This story was originally published by HuffPost and is reproduced here as part of the Climate Desk collaboration.
Americans have a big appetite for news about the weather, and climate change is making weather events more frequent and extreme. Now, Rupert Murdoch’s Fox Corporation, a media empire with a long history of peddling climate disinformation, is entering the world of 24-hour weather coverage.
The billionaire media mogul plans to launch Fox Weather later this year, with the intent that it will rival the popular Weather Channel. It has been poaching meteorologists from other networks, The New York Times reported this week.
Scientists and watchdog groups are understandably wary of the new venture, anticipating that the network’s weather arm will prove just as skewed, politicized, and detached from reality as its cable news programming. Fox News commentators and their guests are constantly downplaying and denying the global threat of climate change, even amid historic and deadly heat waves, wildfires, hurricanes, and drought.
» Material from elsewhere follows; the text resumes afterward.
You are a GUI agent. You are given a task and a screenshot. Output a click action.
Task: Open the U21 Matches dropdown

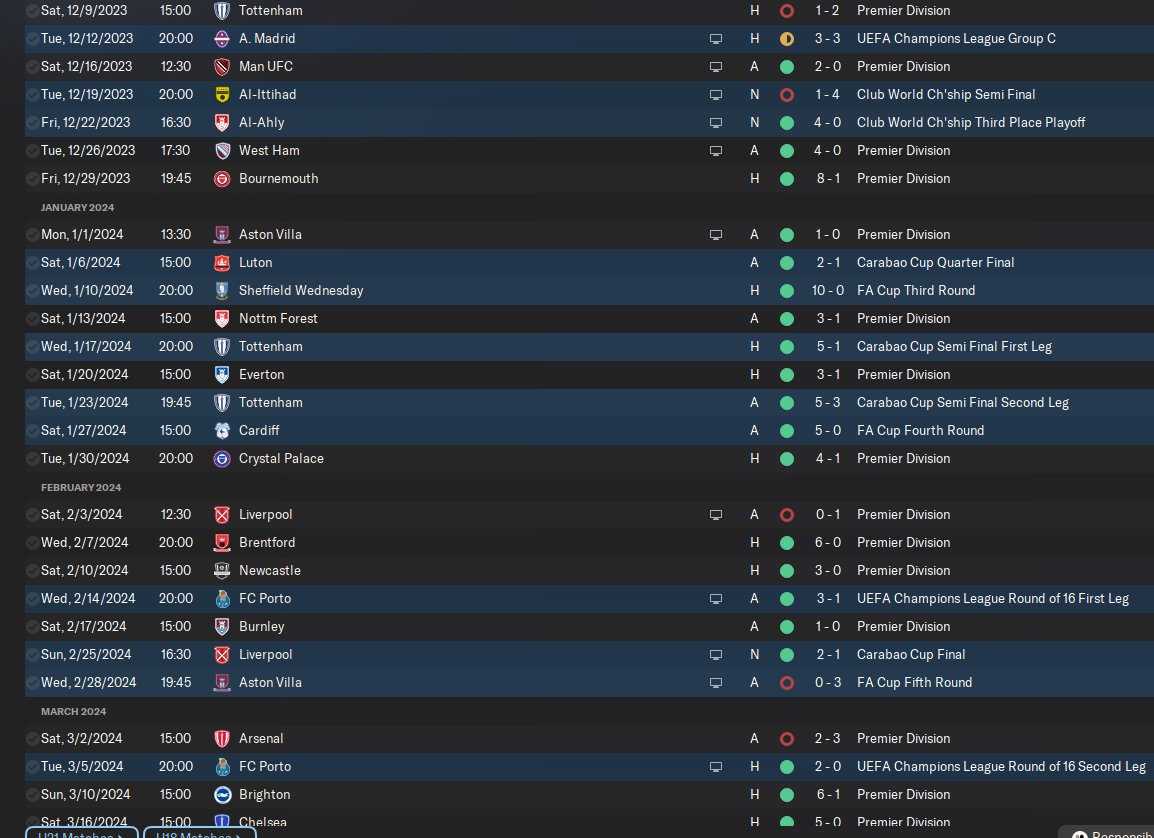[82, 832]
Susan Joy Hassol, director of the nonprofit organization Climate Communication and a co-author of three National Climate Assessments, has spent years working with journalists and TV meteorologists to better communicate the connections between extreme weather and human-caused climate change. Given Fox’s record, she’s extremely concerned about what the new weather-focus channel will mean for the public’s understanding of the crisis and its impacts.
“Unless Fox changes its stripes, this could be a real move in the wrong direction, not only failing to make the appropriate linkages but shouting them down and providing more disinformation to an audience that trusts them,” she said.
Hassol noted a 2010 University of Maryland survey that found that the more a person consumed Fox News, the more likely they were to be misinformed about climate change. A more recent Public Citizen analysis found that 86 percent of climate segments that aired on Fox News in 2018 included claims dismissing or casting doubt on the global threat.
Many climate experts and activists view the network as little more than a mouthpiece for fossil fuel industry talking points―an industry that’s not only played an outsized role in exacerbating global warming but spent decades spreading disinformation in order to stymie efforts to address greenhouse gas emissions.
Michael Mann, a climate scientist at Pennsylvania State University, told E&E News that Fox News has been “the greatest promoter of climate change disinformation over the past two decades.”
Its popular commentators like Tucker Carlson, Sean Hannity, and Laura Ingraham have bombarded their audiences with conspiratorial claims about how the idea of climate change is a ploy to destroy the economy and control lives. Prominent climate deniers like Steve Milloy, former tobacco and coal lobbyist, are regular guests on Fox News.
After years of Fox climate denial, there is no reason to trust Fox Weather https://t.co/ggH1kQq5IN pic.twitter.com/V2WAFJrmOB
— Media Matters (@mmfa) July 6, 2021
Just this week Milloy, a Fox contributor and former member of the Trump administration’s Environmental Protection Agency transition team, appeared on Ingraham’s show to discuss the ”war on air conditioning” and bemoan smart electric meters and electric vehicles.
“Left uses climate change to control our lives,” read a chyron during the segment.
The new weather channel will be independent of Fox’s other networks, and a spokesperson told the Times that its “dedicated team of leading meteorologists and experts” will offer “in-depth reporting surrounding all weather conditions.”
John Morales, a meteorologist for NBC in Miami, is not as concerned about the channel’s unique potential for climate denial.
“Fox News weathercasters are reputable and some, like Maria Molina, have gone on to accomplished careers in atmospheric research,” he told HuffPost. “As science communicators, broadcast meteorologists should seek not just to deliver weather forecasts and warnings but to educate their audiences about our changing climate. Whether a Fox weather network would frown on that is yet to be seen. If so, they wouldn’t be the first news outlet failing to adequately cover the climate crisis. There is huge room for improvement across the cable and broadcast news spectrum.”
The links between human-induced climate change and extreme weather are undeniably clear. A study published Wednesday, for example, concluded that last week’s grueling and deadly heat wave across the Pacific Northwest and Canada would have been “virtually impossible” without climate change.
Ignoring, downplaying, or brushing off such connections would be a dangerous disservice—and come at a time when the nation and planet can least afford more disinformation and delay.
“We know that communication is effective when it consists of simple, clear messages repeated often by trusted sources. Fox News is nothing if they’re not good at that,” Hassol said. “Surveys find that Republicans trust Fox News more than any other major news network. We know we have a partisan gap on climate change, and this stands to only make that worse.”